LA CONDIZIONE DELL’INDIVIDUO CHE SE “SI RIPIEGA SU SÈ STESSO TROVA IL VUOTO”
Per il religioso, nel testo si ritrova anche la tradizione dell’incompiutezza di sant’Agostino, “che diventa fonte di ricerca in varie direzioni finché non trova l’incontro giusto”. Mentre nella cultura pubblica contemporanea la “lettura della persona umana diventa impatto”, in cui se “essa è cosciente della sua incompiutezza e trova l’apertura verso l’altro, comincia il suo cammino”. Ma se “l’individuo si piega su sé stesso, nella convinzione di avere tutto, la strada che imbocca porta alla morte, al vuoto”, ha affermato. Oggi “troviamo tanto vuoto, tanta indifferenza verso i problemi di fondo dell’esistenza”, ha proseguito il religioso, e “nelle società pluralistiche questa porta all’isolamento”, bloccando “la possibilità di creare un’azione comune, di una comunità”.
LA “GRANDE QUESTIONE” DI “ANNUNCIARE IL VANGELO NEL MONDO CHE CAMBIA”
È per queste ragioni che la domanda del titolo, ha spiegato in conclusione il giornalista de La Stampa Andrea Tornielli è “radicale e interpella tutti”. Come altresì la questione di “come si annuncia il Vangelo in un mondo che è profondamente cambiato”: è questo il motivo “per cui la Chiesa riflette, fa i concili, celebra i sinodi”, ha spiegato l’autore dell’intervista. “Portare il Vangelo vicino a noi e tra di noi è la grande questione”, e “alcuni spiriti che sapevano leggere nelle pieghe della storia hanno visto prima di altri”. Ad esempio “tutta l’opera di Papa Montini è per rispondere a questa domanda”. E Benedetto XVI a Fatima disse che “quando la fede cattolica non è più patrimonio comune della società, non può toccare i cuori mediante discorsi o richiami morali”.
LA CONCLUSIONE DI TORNIELLI: “IL METODO DEL CRISTIANESIMO È LA TESTIMONIANZA”

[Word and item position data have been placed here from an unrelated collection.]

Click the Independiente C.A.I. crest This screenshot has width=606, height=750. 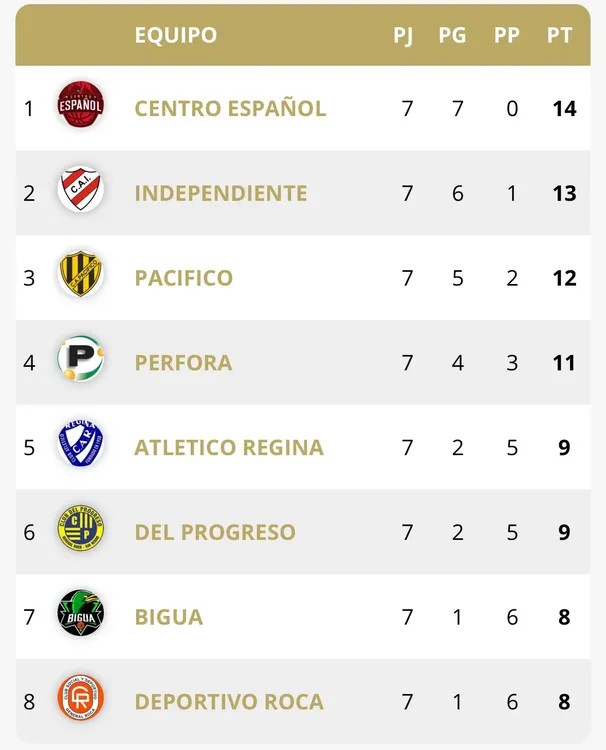pyautogui.click(x=81, y=190)
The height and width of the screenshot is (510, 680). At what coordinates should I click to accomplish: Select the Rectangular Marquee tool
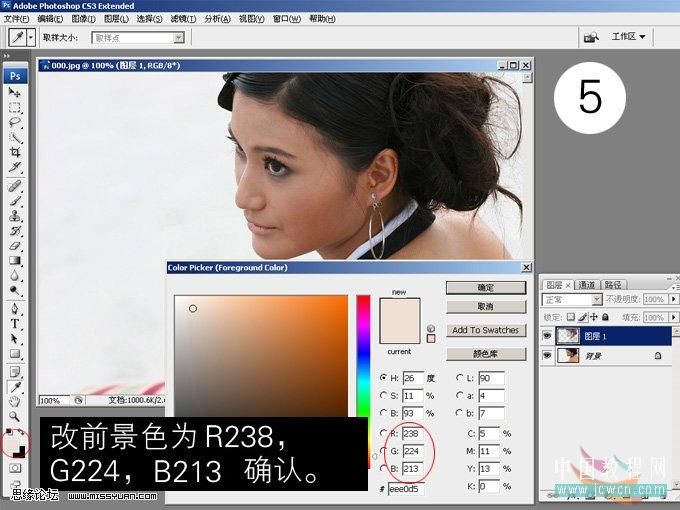(x=15, y=107)
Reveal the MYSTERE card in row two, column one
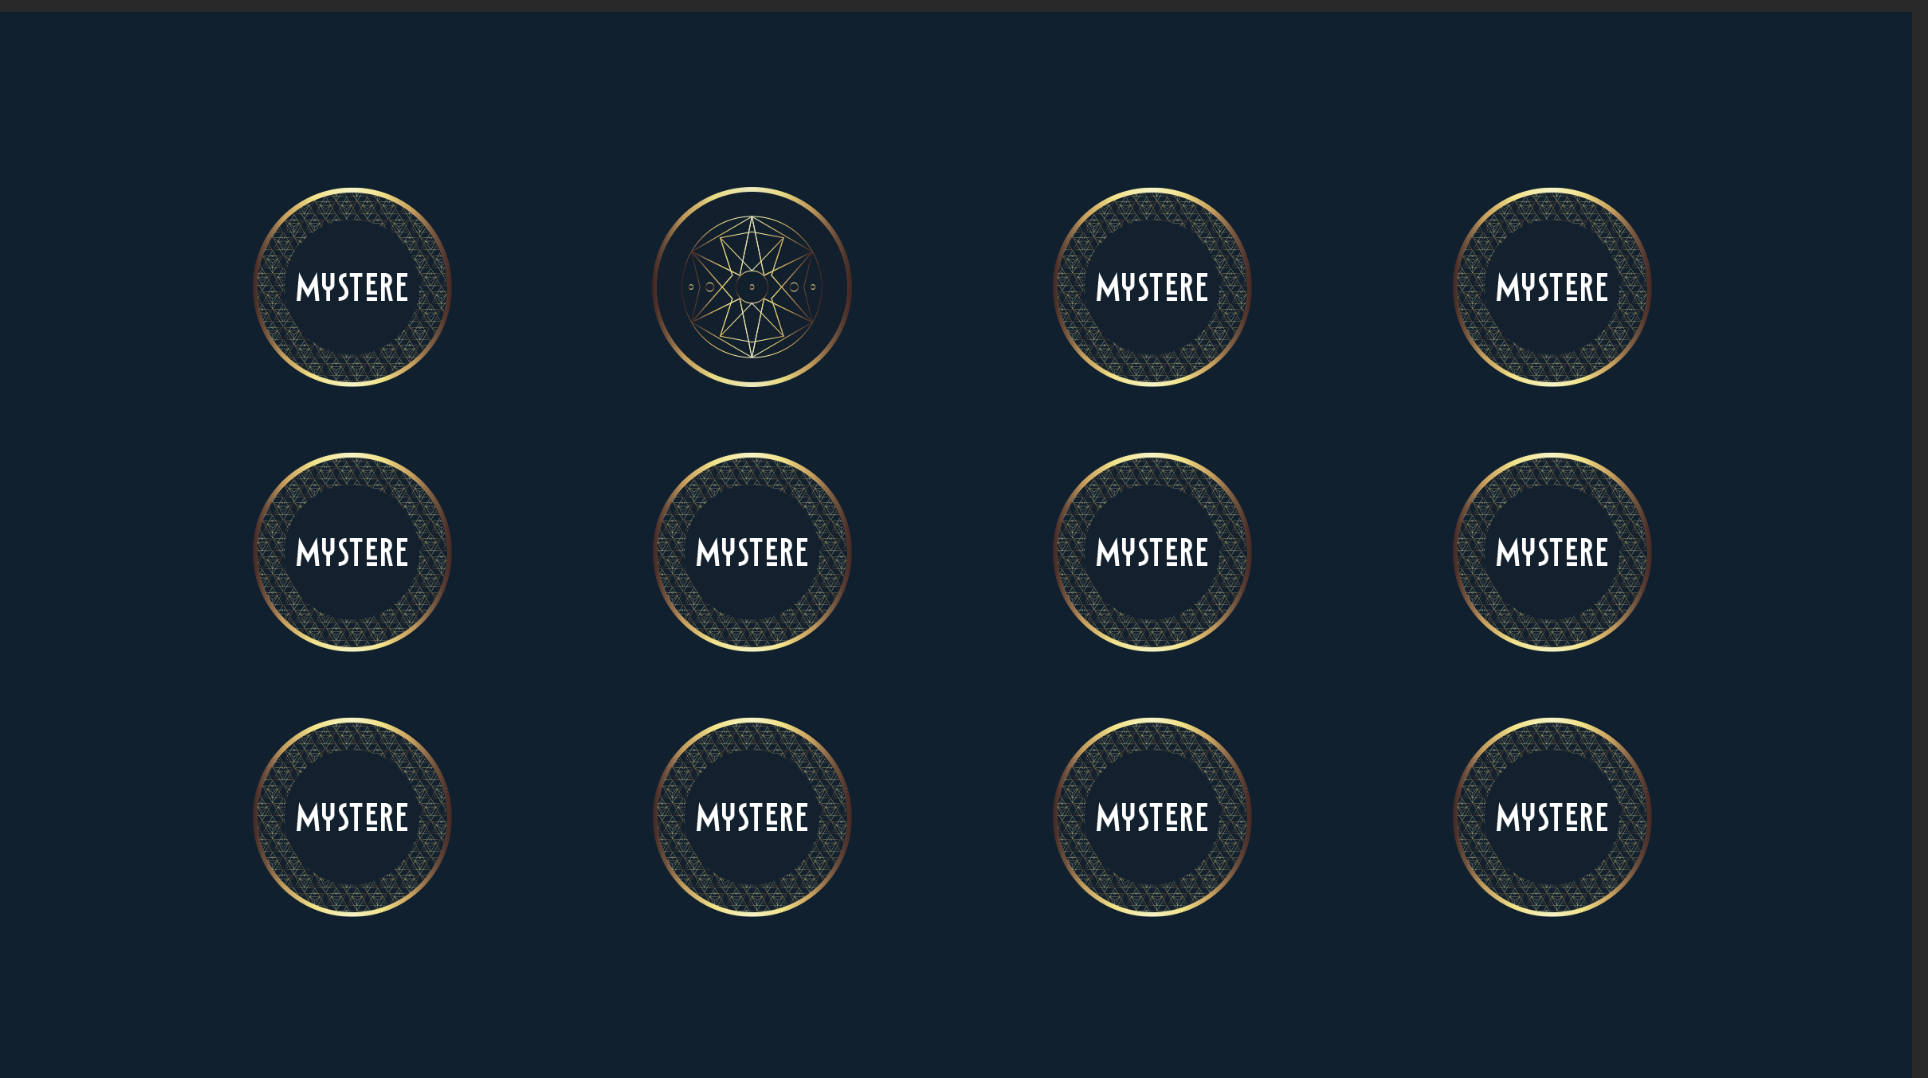The image size is (1928, 1078). point(352,552)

Ciò che infatti “affascina è l’incontro con persone credenti, che mediante la loro fede attirano verso la grazia di Cristo rendendo testimonianza”. “Il metodo con cui il cristianesimo si è comunicato è stato proprio questo”, ha chiosato Tornielli: “è andata così. Gesù attirava una folla di peccatori, borderline, gente che aveva domande e ferite, considerata estranea alla società dei buoni. E questo scandalizzava. Chi incontrava Gesù, e il cristianesimo nel corso della storia, incontrava un’esperienza positiva, bella, e si sentiva guardato, amato e abbracciato, prima che giudicato”. Perciò “si può guardare al mondo come a un abisso di perdizione, pensando che ti devi difendere. Oppure, come diceva Montini, si può vedere un campo di messe: c’è la zizzania, e c’è lo sguardo positivo del cristiano che cerca Dio nei luoghi più impensati, tra i poveri, gli emarginati, i disperati, in tutte le situazioni della vita”. Come chiede Papa Francesco.